- **WHAT TO WORK ON**: From the line with "Task: Click The Harry Potter Quiz heading" through the line with "Click user avatar", inclusive, return each line of the data below exactly and leave the rest out.

- **GIVEN DATA**:
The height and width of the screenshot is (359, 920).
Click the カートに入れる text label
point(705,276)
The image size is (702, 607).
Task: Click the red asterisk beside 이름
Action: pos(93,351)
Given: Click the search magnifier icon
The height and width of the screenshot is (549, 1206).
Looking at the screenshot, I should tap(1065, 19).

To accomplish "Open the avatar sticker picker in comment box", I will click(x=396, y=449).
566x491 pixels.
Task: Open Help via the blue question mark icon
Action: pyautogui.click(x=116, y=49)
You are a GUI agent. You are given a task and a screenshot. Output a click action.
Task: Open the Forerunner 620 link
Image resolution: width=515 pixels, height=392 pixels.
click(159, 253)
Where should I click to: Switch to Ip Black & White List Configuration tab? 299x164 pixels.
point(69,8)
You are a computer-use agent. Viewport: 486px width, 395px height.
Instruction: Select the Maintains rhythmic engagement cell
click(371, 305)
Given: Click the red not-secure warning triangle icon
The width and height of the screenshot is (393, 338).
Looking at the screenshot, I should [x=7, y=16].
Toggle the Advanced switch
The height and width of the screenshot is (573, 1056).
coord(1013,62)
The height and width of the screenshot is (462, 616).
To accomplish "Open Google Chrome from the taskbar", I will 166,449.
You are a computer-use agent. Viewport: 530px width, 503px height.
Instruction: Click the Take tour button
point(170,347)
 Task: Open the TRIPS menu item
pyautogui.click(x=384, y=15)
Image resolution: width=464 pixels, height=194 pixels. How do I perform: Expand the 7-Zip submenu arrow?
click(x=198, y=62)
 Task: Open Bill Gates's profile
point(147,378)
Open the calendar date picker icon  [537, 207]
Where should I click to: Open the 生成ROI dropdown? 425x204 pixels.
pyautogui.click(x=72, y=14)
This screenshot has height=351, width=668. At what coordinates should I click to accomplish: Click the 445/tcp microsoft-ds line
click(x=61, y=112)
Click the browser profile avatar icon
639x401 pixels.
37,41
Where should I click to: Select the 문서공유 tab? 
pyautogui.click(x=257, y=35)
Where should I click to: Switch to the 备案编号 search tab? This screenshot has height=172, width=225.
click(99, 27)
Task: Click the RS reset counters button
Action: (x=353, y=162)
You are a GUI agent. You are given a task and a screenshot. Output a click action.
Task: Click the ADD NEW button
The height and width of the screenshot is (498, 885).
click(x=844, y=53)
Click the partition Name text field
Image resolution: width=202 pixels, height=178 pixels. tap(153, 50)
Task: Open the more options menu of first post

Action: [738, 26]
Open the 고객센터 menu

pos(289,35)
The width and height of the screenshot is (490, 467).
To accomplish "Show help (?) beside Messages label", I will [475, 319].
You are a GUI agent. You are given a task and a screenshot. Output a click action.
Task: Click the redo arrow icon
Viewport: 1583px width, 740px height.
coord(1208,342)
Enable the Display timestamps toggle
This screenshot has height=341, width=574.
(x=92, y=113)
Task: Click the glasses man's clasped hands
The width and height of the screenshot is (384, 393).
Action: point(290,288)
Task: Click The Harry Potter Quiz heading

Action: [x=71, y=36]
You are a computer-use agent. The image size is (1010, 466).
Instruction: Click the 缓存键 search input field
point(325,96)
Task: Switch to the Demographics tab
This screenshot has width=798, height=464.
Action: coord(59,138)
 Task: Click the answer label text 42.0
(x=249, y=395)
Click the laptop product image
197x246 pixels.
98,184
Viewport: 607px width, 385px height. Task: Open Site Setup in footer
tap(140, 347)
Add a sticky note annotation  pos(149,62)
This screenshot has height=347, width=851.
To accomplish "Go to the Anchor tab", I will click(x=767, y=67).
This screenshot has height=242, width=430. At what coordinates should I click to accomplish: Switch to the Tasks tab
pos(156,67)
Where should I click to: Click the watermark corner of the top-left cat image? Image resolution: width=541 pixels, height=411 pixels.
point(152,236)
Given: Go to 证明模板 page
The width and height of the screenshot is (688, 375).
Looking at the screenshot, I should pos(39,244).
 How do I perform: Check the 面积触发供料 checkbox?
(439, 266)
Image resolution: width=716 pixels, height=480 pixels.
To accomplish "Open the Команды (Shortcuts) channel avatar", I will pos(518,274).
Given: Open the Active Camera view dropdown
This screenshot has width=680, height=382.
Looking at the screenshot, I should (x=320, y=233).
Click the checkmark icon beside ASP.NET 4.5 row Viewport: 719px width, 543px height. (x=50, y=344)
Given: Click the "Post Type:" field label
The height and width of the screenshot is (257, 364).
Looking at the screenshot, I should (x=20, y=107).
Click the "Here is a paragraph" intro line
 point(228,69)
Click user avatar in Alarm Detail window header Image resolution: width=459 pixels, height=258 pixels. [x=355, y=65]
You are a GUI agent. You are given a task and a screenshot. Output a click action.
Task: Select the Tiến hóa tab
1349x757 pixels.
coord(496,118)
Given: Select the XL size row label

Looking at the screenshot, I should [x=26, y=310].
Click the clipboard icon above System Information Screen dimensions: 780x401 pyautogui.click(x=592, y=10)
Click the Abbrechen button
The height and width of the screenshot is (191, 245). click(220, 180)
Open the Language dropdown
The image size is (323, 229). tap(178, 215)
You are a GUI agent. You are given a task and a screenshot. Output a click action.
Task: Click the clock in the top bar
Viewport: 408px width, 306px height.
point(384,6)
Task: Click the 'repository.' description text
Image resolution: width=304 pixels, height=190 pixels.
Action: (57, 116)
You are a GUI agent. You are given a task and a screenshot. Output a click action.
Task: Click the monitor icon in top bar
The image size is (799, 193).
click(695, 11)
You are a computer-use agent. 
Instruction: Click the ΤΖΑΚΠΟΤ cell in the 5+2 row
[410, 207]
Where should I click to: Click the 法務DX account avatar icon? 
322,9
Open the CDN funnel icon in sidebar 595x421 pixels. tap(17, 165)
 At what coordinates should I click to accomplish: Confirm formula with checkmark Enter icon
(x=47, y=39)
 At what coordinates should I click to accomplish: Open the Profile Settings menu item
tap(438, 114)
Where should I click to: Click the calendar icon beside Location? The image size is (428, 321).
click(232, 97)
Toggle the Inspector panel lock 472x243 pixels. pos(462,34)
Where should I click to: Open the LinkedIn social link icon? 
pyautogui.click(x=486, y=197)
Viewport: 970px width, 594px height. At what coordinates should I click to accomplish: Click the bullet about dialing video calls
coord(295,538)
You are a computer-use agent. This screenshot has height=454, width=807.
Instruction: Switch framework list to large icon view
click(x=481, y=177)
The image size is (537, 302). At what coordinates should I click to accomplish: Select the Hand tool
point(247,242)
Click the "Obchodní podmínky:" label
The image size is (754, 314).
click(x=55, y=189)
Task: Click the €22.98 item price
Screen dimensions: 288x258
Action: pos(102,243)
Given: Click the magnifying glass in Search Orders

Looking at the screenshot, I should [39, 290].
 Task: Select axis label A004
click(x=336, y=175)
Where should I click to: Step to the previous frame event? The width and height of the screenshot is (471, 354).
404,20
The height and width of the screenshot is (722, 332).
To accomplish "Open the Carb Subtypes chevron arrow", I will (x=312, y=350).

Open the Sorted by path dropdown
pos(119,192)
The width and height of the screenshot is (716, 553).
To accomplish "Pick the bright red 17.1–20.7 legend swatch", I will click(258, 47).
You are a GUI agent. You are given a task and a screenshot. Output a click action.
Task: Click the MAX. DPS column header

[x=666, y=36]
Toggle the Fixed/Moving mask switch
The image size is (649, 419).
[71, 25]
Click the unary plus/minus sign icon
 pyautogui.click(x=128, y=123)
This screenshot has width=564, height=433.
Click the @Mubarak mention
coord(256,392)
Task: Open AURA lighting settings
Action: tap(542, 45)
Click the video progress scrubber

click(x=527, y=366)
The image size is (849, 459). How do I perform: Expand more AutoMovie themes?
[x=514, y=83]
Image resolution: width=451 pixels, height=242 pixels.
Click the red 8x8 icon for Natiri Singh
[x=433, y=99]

- **RESPONSE TO THIS EXERCISE**:
Task: Click The Harry Potter Quiz heading

Action: [x=71, y=36]
You are a computer-use agent. The image size is (1010, 466).
Instruction: Click the 缓存键 search input field
point(325,96)
Task: Switch to the Demographics tab
This screenshot has width=798, height=464.
Action: coord(59,138)
 Task: Click the answer label text 42.0
(x=249, y=395)
Click the laptop product image
197x246 pixels.
98,184
Viewport: 607px width, 385px height. Task: Open Site Setup in footer
tap(140, 347)
Add a sticky note annotation  pos(149,62)
This screenshot has height=347, width=851.
To accomplish "Go to the Anchor tab", I will click(x=767, y=67).
This screenshot has height=242, width=430. At what coordinates should I click to accomplish: Switch to the Tasks tab
pos(156,67)
Where should I click to: Click the watermark corner of the top-left cat image? Image resolution: width=541 pixels, height=411 pixels.
point(152,236)
Given: Go to 证明模板 page
The width and height of the screenshot is (688, 375).
Looking at the screenshot, I should pos(39,244).
 How do I perform: Check the 面积触发供料 checkbox?
(439, 266)
Image resolution: width=716 pixels, height=480 pixels.
To accomplish "Open the Команды (Shortcuts) channel avatar", I will pos(518,274).
Given: Open the Active Camera view dropdown
This screenshot has width=680, height=382.
Looking at the screenshot, I should (x=320, y=233).
Click the checkmark icon beside ASP.NET 4.5 row Viewport: 719px width, 543px height. (x=50, y=344)
Given: Click the "Post Type:" field label
The height and width of the screenshot is (257, 364).
Looking at the screenshot, I should (x=20, y=107).
Click the "Here is a paragraph" intro line
 point(228,69)
Click user avatar in Alarm Detail window header Image resolution: width=459 pixels, height=258 pixels. [x=355, y=65]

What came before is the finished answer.